Zwróćmy uwagę na to, że chodzi tu zarówno o rozwijanie własnych uzdolnień, ale także podążanie za zainteresowaniami. Jednocześnie też dzieci lub młodzież powinni zauważać, że nie funkcjonują samodzielnie w przestrzeni społecznej. Konieczna jest, więc naukę empatii. Nauka współpracy zrealizowana jest już zresztą poprzez zabawy, chociażby w przedszkolu.
Dysonans wzorców kulturowych
Innym problemem oczywiście dla rodziców jest pewien dysonans, jeśli chodzi o wzorce funkcjonujące w naszej współczesnej cywilizacji. Każdy z nas przecież doskonale wie, że współczesny świat nastawia się głównie na konkurencję. Z kolei w szkole uczy się rywalizacji. Dodatkowo jeszcze dzieciom wpaja się, że powinny z innymi współpracować. Jak, więc to wszystko połączyć. Jak wskazują psychologowie, rodzice i opiekunowie, a także nauczyciele muszą przygotowywać dziecko na wszystkie te warianty.

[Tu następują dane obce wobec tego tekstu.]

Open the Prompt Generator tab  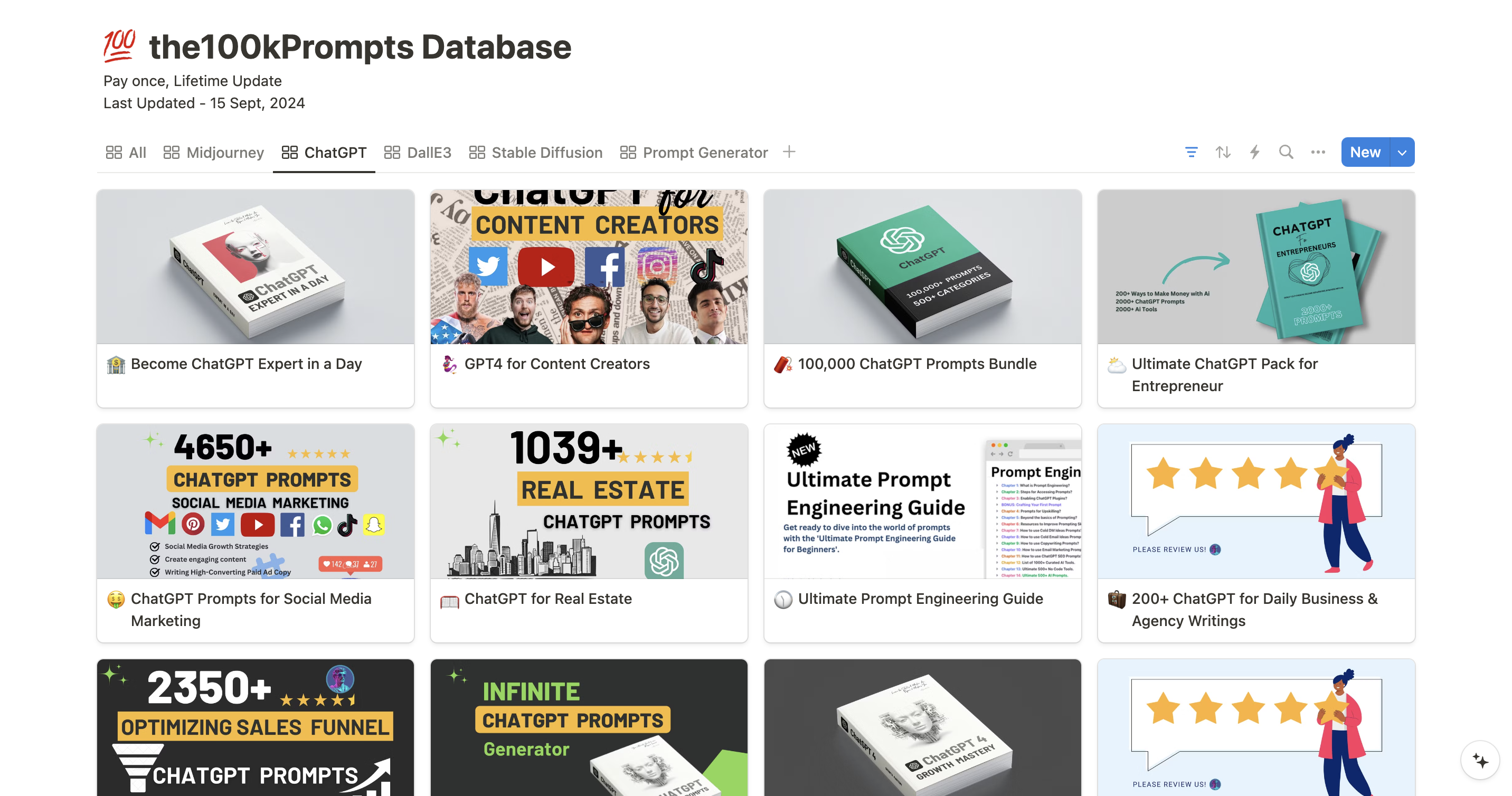pos(694,153)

Poza tym warto też pamiętać, że musimy rozróżniać dwie główne postawy dotyczące rywalizacji.
Rywalizacja pozytywna i negatywna
Czasami nawet nieświadomie zachęcamy dzieci do niezdrowej rywalizacji. Powodem jest oczywiście brak wiedzy. Chęci może mamy dobre, ale nieświadomie możemy wyrządzić krzywdę maluchowi, co będzie skutkować nawet w dorosłym życiu. Dlatego warto tu rozróżnić rywalizację na:
- pozytywną,
- negatywną.
Generalnie ta pierwsza będzie bazować na:
- talentach,
- zdolnościach,
- cechach,
- umiejętnościach,
- kompetencjach.
Do tego jeszcze dochodzi zasób wiedzy oraz przymioty, które każdy z nas posiada i z których będziemy korzystać, aby dążyć do osiągnięcia sukcesu. To właśnie te czynniki są mile widziane i mogą skutecznie budować zdrową osobowość. Pamiętajmy jednak, że na przeciwległym biegunie jest właśnie wspomniana rywalizacja negatywna, która też szybko może być uruchomiona nawet bez złej woli ze strony opiekunów. Możliwe, że byli wychowani w ten sam sposób i nie wiedzą, że korzystają ze wzorców złych. Jak więc ten negatywny wariant będzie się objawiać? Może chodzić na przykład o fakt, że rodzice są majętni. Dziecko ma wówczas gwarantowane:
- najdroższe ubrania,
- gadżety kosztowne,
- wyjazdy turystyczne.
Warto też zwrócić uwagę na przykład rywalizacji negatywnej, która szczególnie jest popularna w Ameryce. Chodzi o wybory Miss lub Mistera szkoły. W takich okolicznościach kluczową rolę odgrywa wygląd, a więc coś, na co absolutnie nie możemy mieć wpływu. Główne, więc zadanie rodziców i opiekunów to osłabianie tego typu rywalizacji, a nie jej stymulowanie.